Ripple's RLUSD stablecoin now trades directly against PAXG and XAUT tokenized gold tokens as volume hits $277 million, bridging dollar liquidity and commodity exposure in a single transaction.

Janet Harrison
· 4 min read · 192 views

Ripple's dollar-pegged stablecoin RLUSD now trades directly against tokenized gold tokens from Tether and Paxos, signaling growing institutional demand for stablecoin-to-commodity trading.

Rarely do stablecoins graduate to direct trading pairs with commodity-backed tokens in their first year. Ripple's RLUSD has done exactly that, securing listings against PAXG (Paxos Gold) and XAUT (Tether Gold) as its daily trading volume surges past $277 million. The move matters because it connects two fast-growing corners of the digital asset market: fiat-pegged stablecoins designed for payments, and tokenized physical gold built for wealth preservation.

Most stablecoins live and die in trading pairs against Bitcoin, Ethereum, and other volatile crypto assets. Pairing with gold-backed tokens changes the calculus. It gives traders and institutions a direct on-ramp between dollar liquidity and gold exposure without routing through a centralized exchange or settling in fiat first. That efficiency is not trivial when gold prices hover near all-time highs above $2,600 an ounce and investors are actively seeking hedges against macroeconomic uncertainty.

PAXG and XAUT each represent ownership of one troy ounce of physical gold stored in vaults, tokenized on Ethereum and other blockchains. They have existed for years but mostly traded against USDT or USDC. Adding RLUSD as a direct pair creates a new pathway: someone holding Ripple's stablecoin can move into gold exposure in a single transaction, with settlement in seconds and no banking intermediary.

For Ripple, the practical benefit is obvious. Every new trading pair deepens liquidity for RLUSD, which launched in late 2024 and has been competing for market share in a stablecoin space dominated by Tether's USDT and Circle's USDC. The $277 million daily volume figure, as highlighted in coverage by U.Today, suggests RLUSD is finding real traction rather than relying on artificial wash trading that has plagued smaller stablecoins in the past.

The deeper signal here is about market structure. Tokenized real-world assets, often called RWAs, have been one of the strongest narratives in digital assets this cycle. According to data compiled by RWA.xyz and referenced by industry analysts, the total value of tokenized assets on-chain surpassed $12 billion in early 2025, with gold, US Treasuries, and private credit leading the charge. Tether's XAUT alone holds over $570 million in gold reserves, while PAXG manages roughly $500 million. These are no longer experimental projects. They are functioning financial instruments with genuine institutional users.

Why stablecoin-to-gold corridors matter now

The timing is not coincidental. Global central banks have been buying gold at the fastest pace in decades, driven by de-dollarization concerns and geopolitical fragmentation. Retail and institutional investors alike want gold exposure but often face friction: physical delivery is cumbersome, futures contracts require margin accounts, and ETFs settle only during market hours. Tokenized gold solves all three problems, and pairing it directly with a stablecoin eliminates the extra step of converting back to fiat first.

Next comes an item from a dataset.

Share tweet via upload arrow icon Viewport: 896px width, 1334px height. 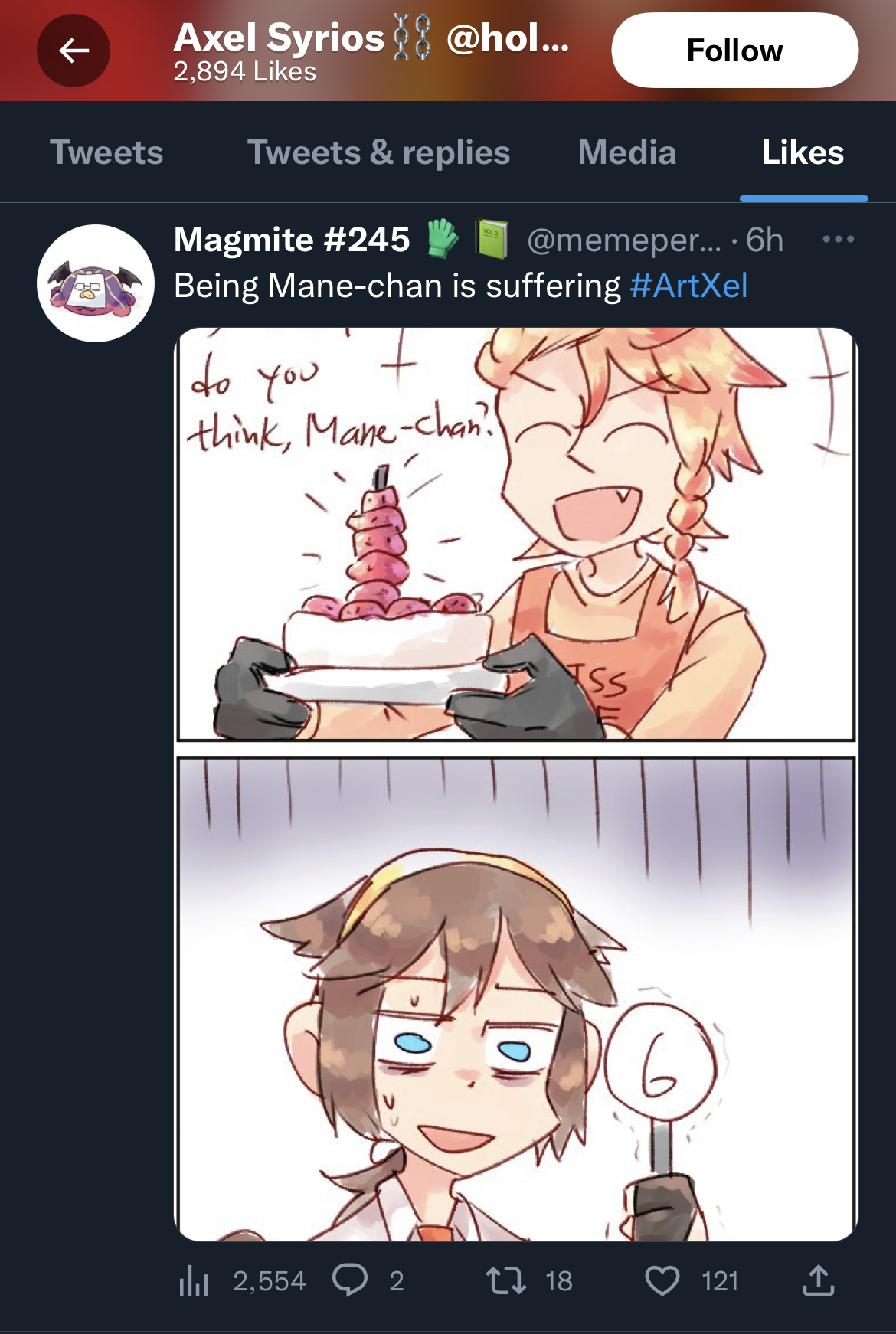[819, 1280]
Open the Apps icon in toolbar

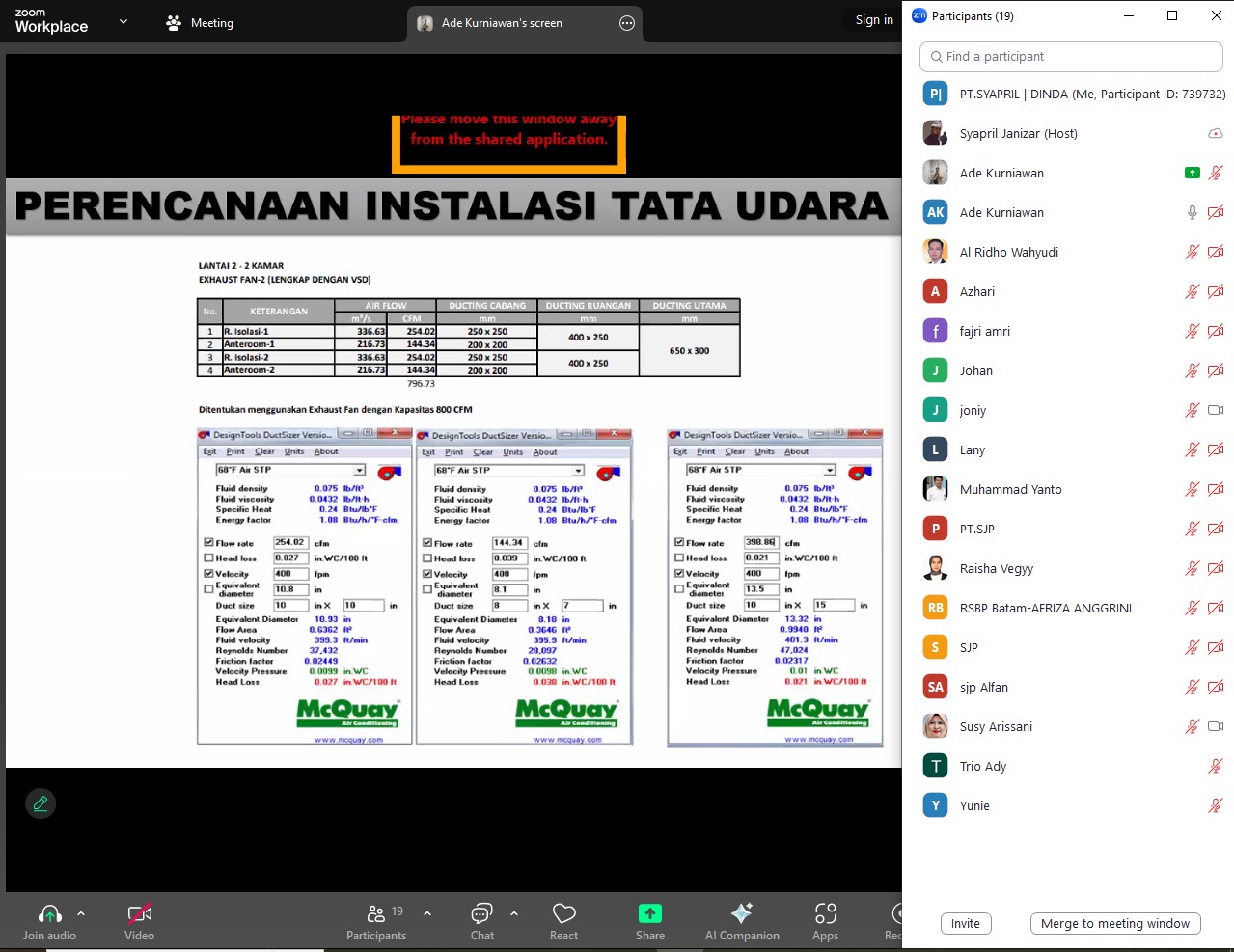coord(825,913)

Ripple is positioning RLUSD as more than just a crypto trading tool. The company has publicly emphasized cross-border payments and institutional use cases for its stablecoin, leveraging its existing relationships with banks and payment providers through the Ripple Payments network. Direct gold pairs strengthen that narrative by showing RLUSD can function as a settlement layer across asset classes, not just within crypto-to-crypto trades.

The competitive landscape is worth watching. Circle's USDC has explored similar integrations with tokenized assets through partnerships with protocols like Centrifuge and Ondo Finance. Tether, the largest stablecoin issuer by market capitalization, benefits from XAUT being its own subsidiary product, creating a closed-loop ecosystem. RLUSD's advantage is that it pairs with both rival gold tokens, giving traders choice rather than locking them into a single issuer's ecosystem.

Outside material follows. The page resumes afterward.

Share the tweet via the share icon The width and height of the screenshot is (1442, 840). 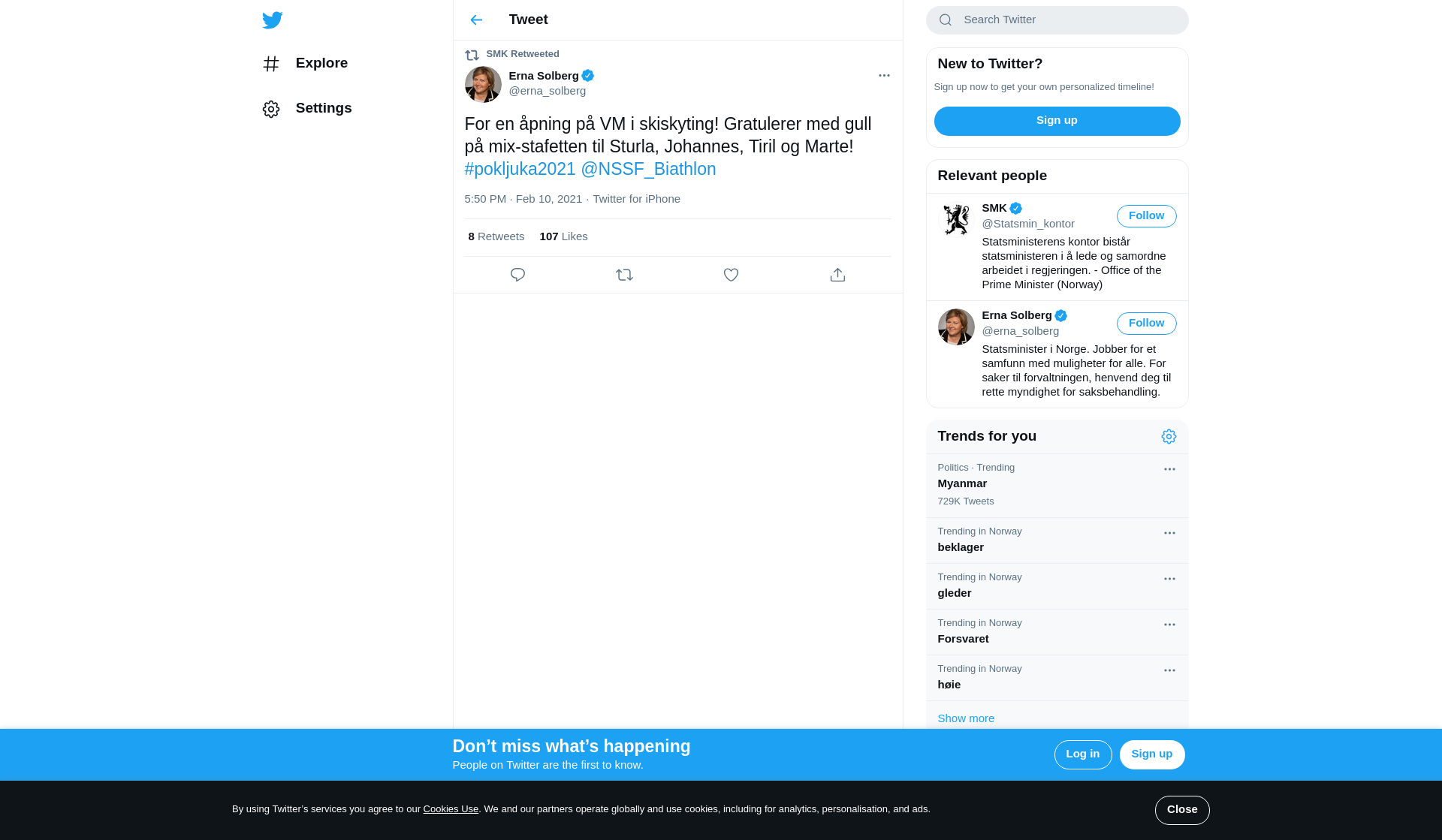point(837,275)
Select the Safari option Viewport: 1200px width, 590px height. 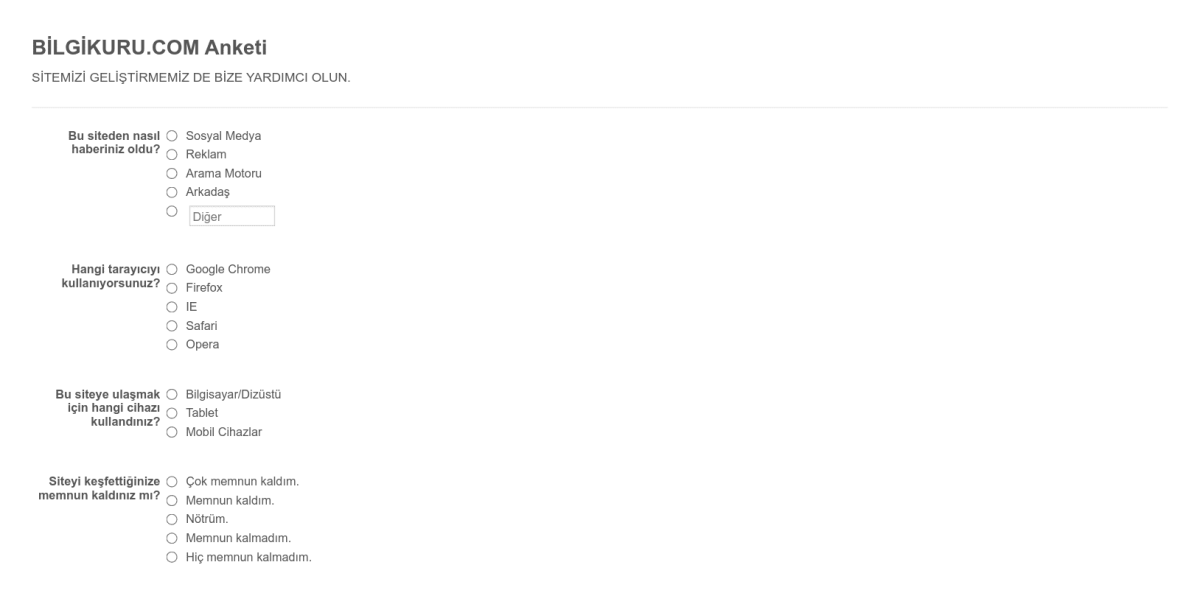[172, 325]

Risks remain. RLUSD is still a fraction of the size of USDT, which commands a market cap above $140 billion. Liquidity in RLUSD-gold pairs will need sustained growth to avoid wide spreads during volatile markets. Regulatory uncertainty around stablecoins, particularly in the United States where legislation remains stalled, could also slow institutional adoption regardless of how useful the technology becomes.

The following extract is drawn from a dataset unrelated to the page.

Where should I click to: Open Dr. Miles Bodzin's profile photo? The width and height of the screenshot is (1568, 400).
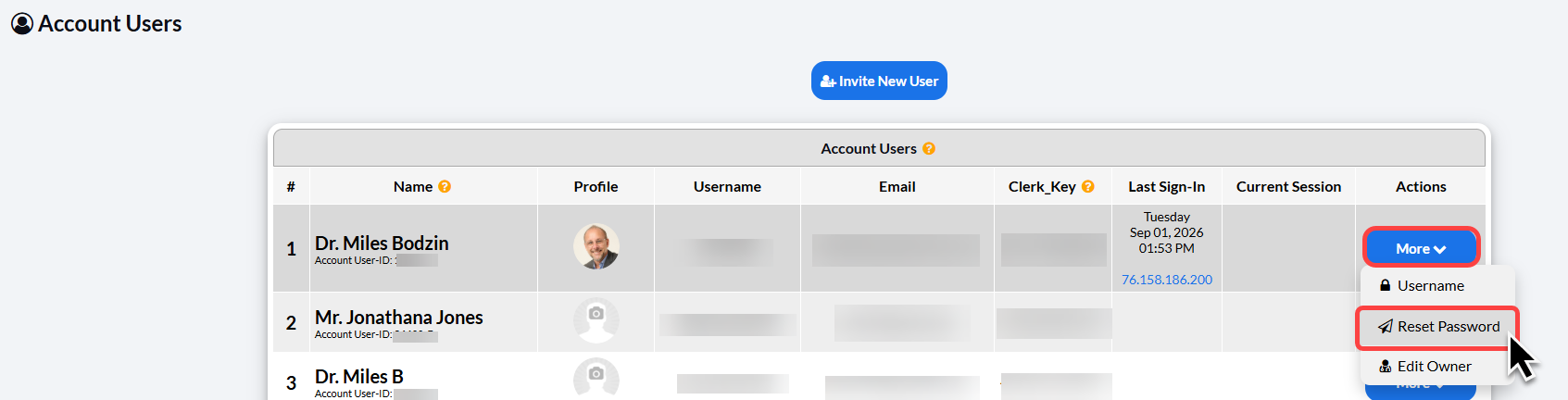point(596,246)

Still, the trajectory is clear. As tokenized assets grow from a niche curiosity into a mainstream financial tool, the stablecoins that serve as their on-ramps will gain disproportionate importance. RLUSD pairing with gold is one early data point in what will likely become a much broader trend: stablecoins as the connective tissue between traditional commodities, real-world assets, and decentralized finance. If Ripple can maintain volume growth and expand into other RWA pairs, RLUSD could carve out a meaningful role that goes well beyond arbitrage trading on centralized exchanges.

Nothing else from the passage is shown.